WHAT TO PRODUCE:
Output exactly the lines below from the one containing "Instruction: Click the" to the last line, both included. Omit pictures.

Stored data entries:
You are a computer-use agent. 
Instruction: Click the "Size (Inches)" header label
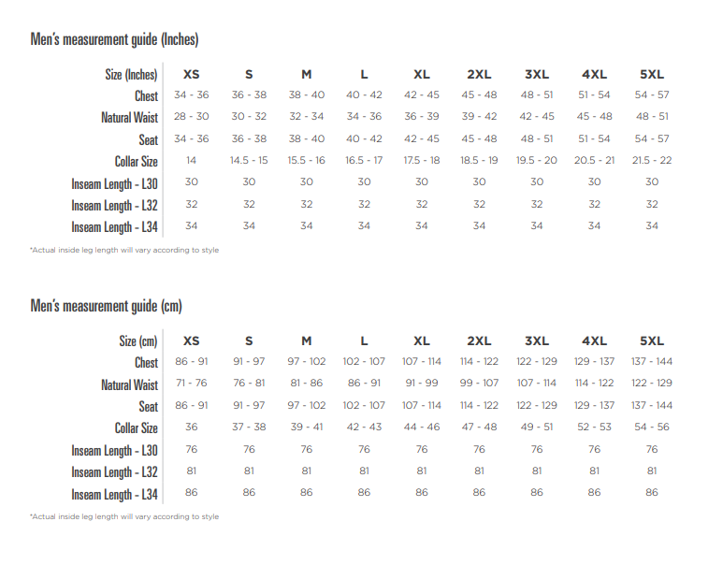[131, 74]
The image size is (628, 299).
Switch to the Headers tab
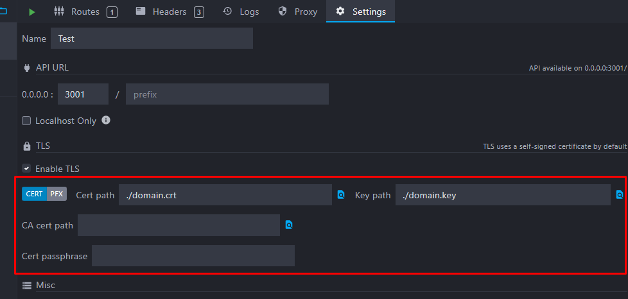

RESPONSE FOR THIS EXERCISE:
Instruction: Click the "Size (Inches)" header label
[131, 74]
The image size is (628, 299).
Switch to the Headers tab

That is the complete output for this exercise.